Душевная борьба кардинала продолжалась несколько дней. Чтобы успокоить себя, он вновь предался рассеянной жизни. Дворецкий принужден был опять обратиться к народной казне. Велика была нищета в Трентино вследствие вывозных пошлин на вино, — главный источник торговли. Зима, полная лишений, угрожала несчастным ссыльным на Адидже в Пиэ ди Кастелло. Но Эммануил, по-видимому, придерживался одинакового с французским королем взгляда: «После меня хоть потоп».

Делами княжества ведал Людовико Партичелла. Человек опытный и хитрый, ни во что не веривший и ничего не любивший, он в то время обладал железной волей и, считая положение серьезным, тем не менее был убежден, что катастрофа не только далека, но невозможна.

Начались праздничные дни. Эммануил не решался уведомить Клавдию о послании папы. Клавдия, тоскуя и грустя, ожидала какой-нибудь перемены в своей судьбе. Наконец, когда ей наскучило бесполезно ждать, она неожиданно явилась в замок.

Как раз в этот вечер Эммануил пригласил к себе на пир всех старейших города, влиятельных в немецкой слободе лиц, прелатов, чиновников и академиков, оставшихся от Трентинской Академии, основанной в 1628 году.

Из этих академиков на пиру у кардинала присутствовали: цензор Бернардино Бонпорто, по прозванию «Аджирато», Джованни Сапи, прозванный «Апиранто» и казначей Симоне Джирарди ди Пьетрапьяна, по прозванию «Раккольто». Человек тридцать приглашенных сидели за подковообразным столом в большой зале, украшенной фресками Романино, Джулио Романо и Брусасорчи. Во главе стола сидел кардинал. Он старался казаться веселым и много пил, несмотря на обычную умеренность. В хмеле он искал утешение от тоски, которая глодала сердце.
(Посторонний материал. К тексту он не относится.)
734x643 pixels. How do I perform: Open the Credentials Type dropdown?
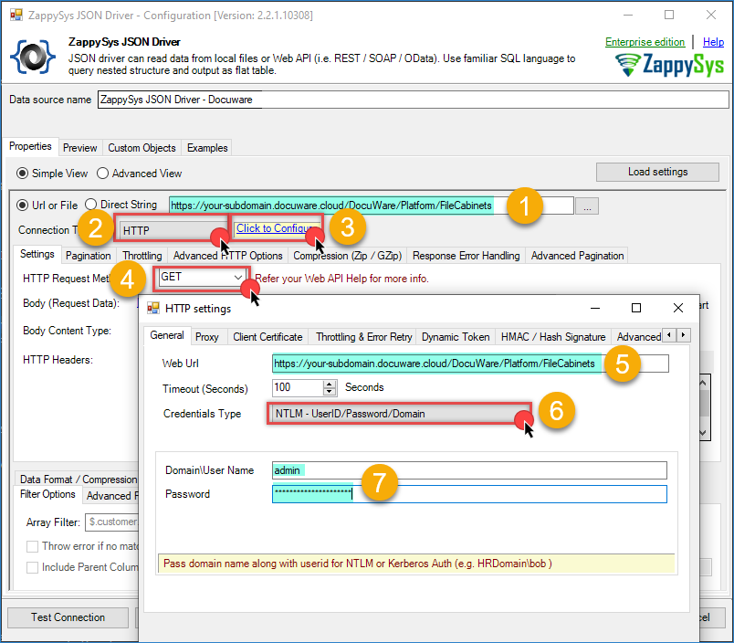point(399,414)
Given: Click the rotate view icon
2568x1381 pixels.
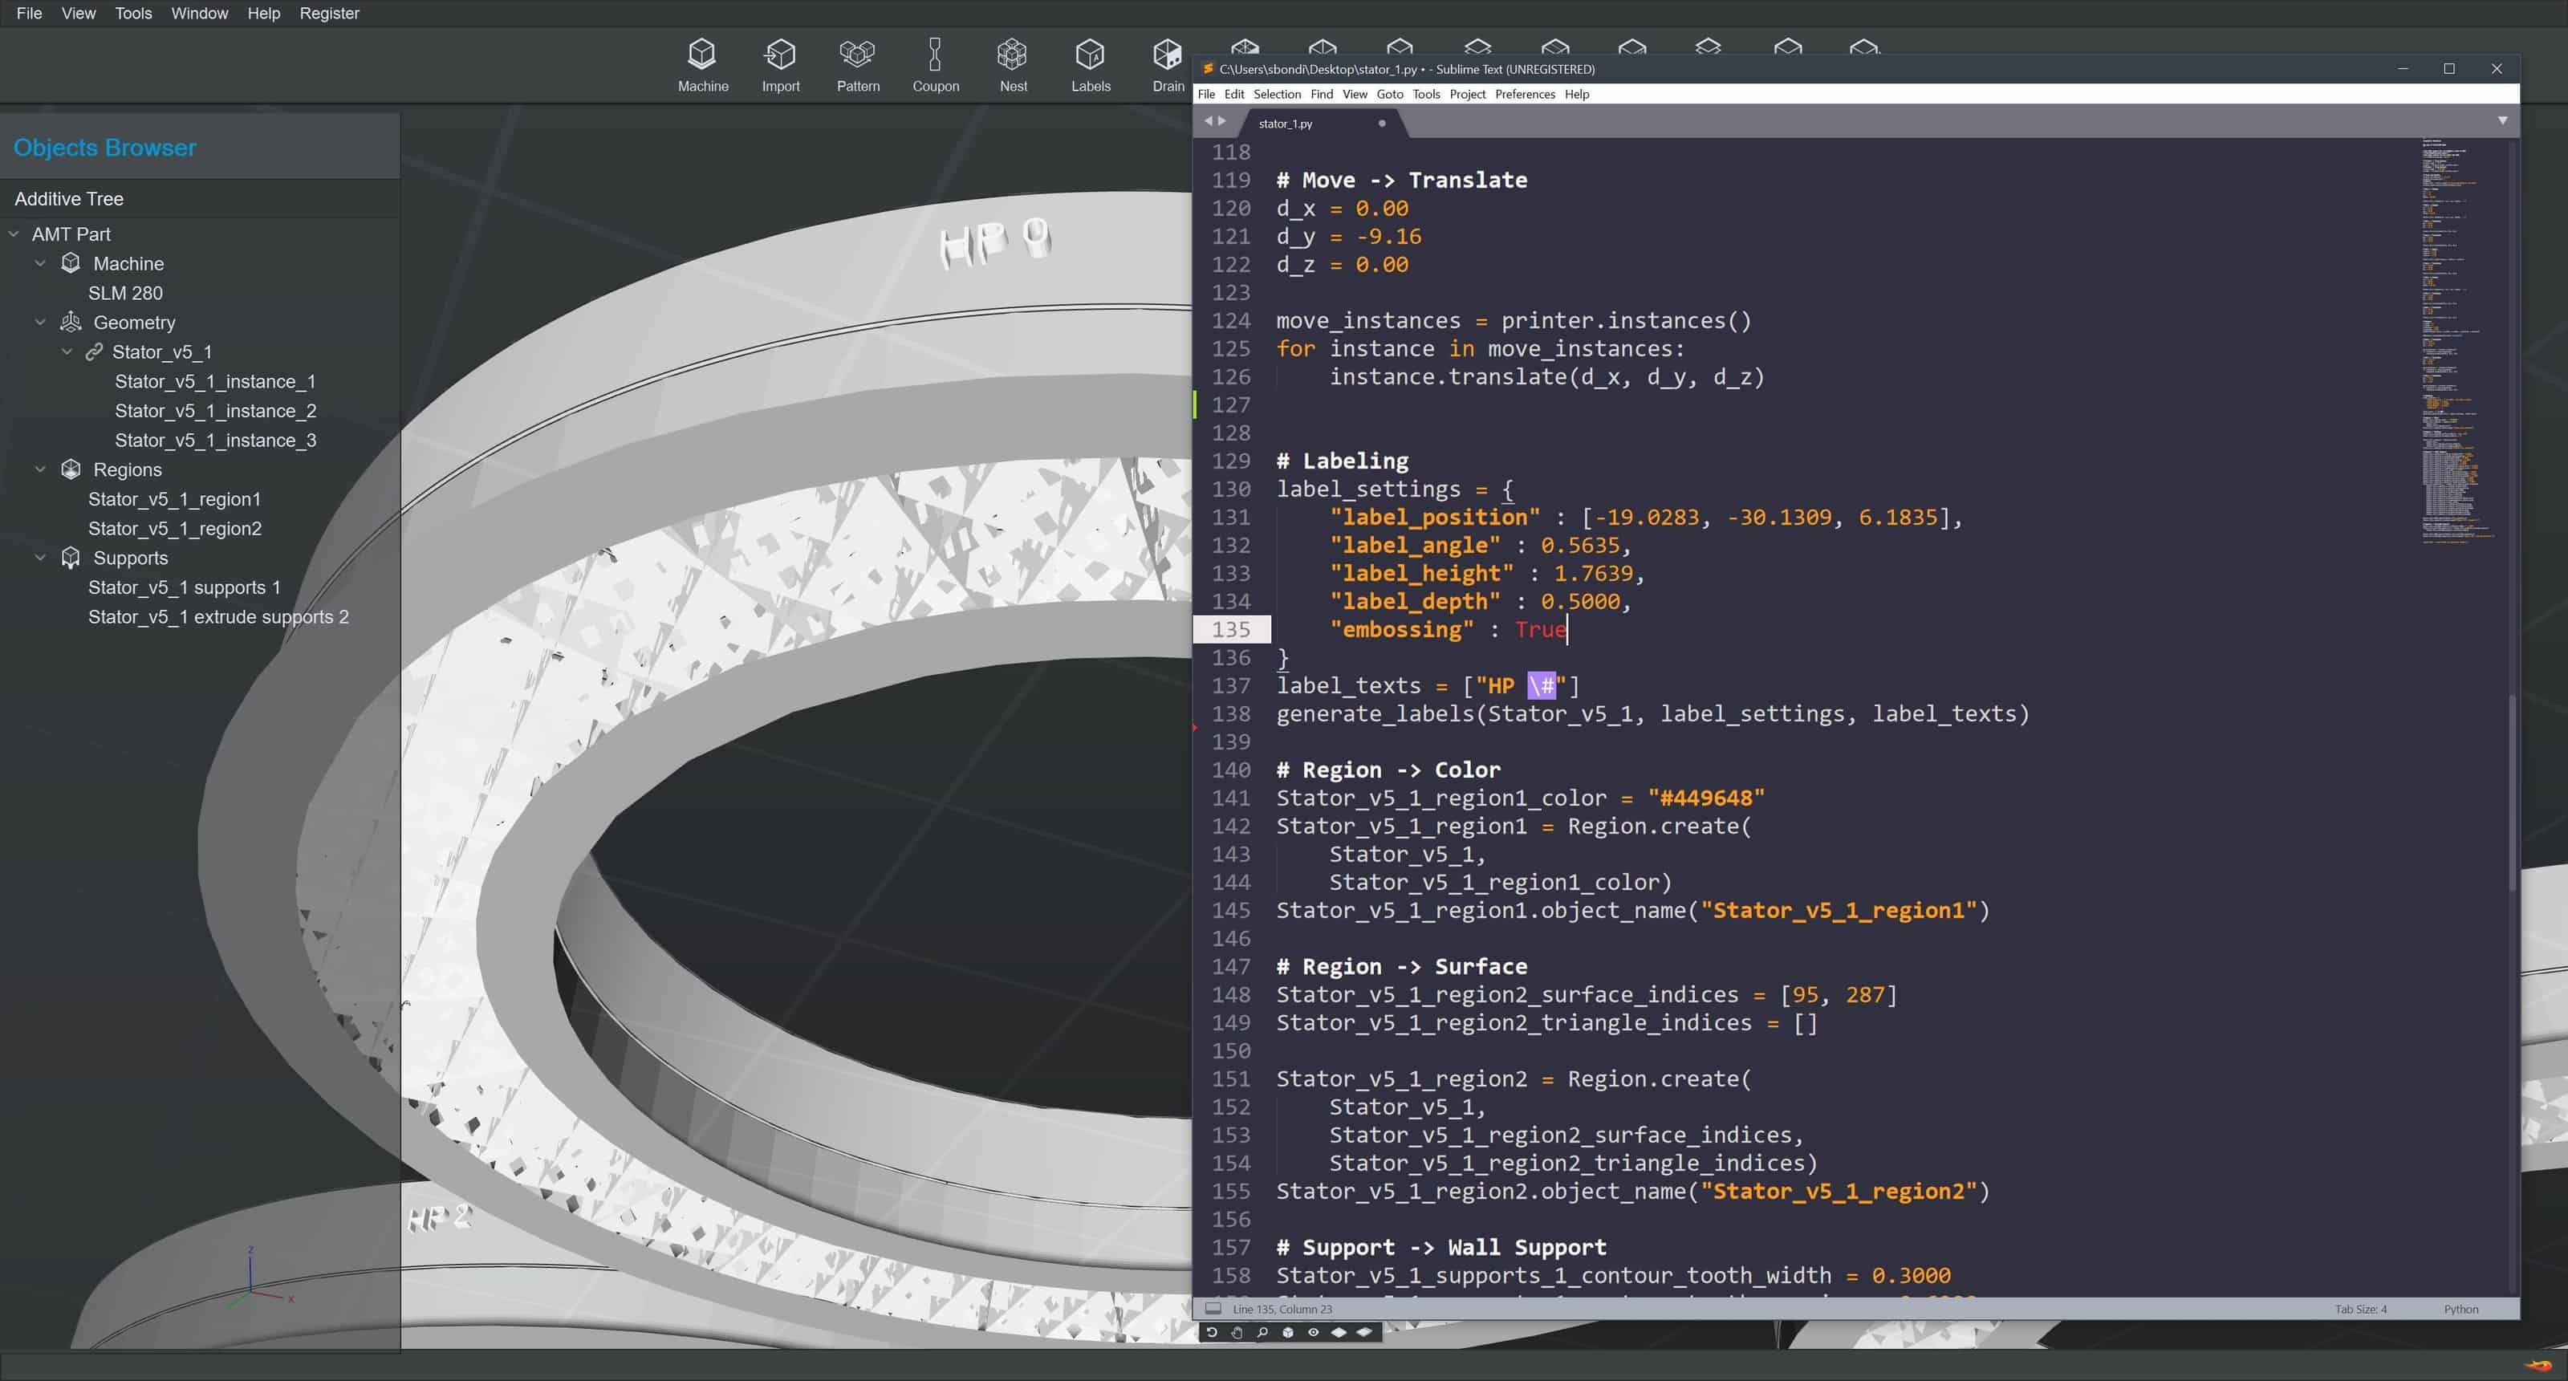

Гости весело ели и перебрасывались крепкими, сдобренными грубоватым юмором словами. Кувшины с изерским вином быстро переходили из рук в руки, и вскоре большинство гостей были навеселе.

Ужин длился уже два часа. Но прекрасные кушанья и вино удерживали всех на месте. Глаза блестели, лица лоснились, языки развязались и мозги затуманились алкоголем.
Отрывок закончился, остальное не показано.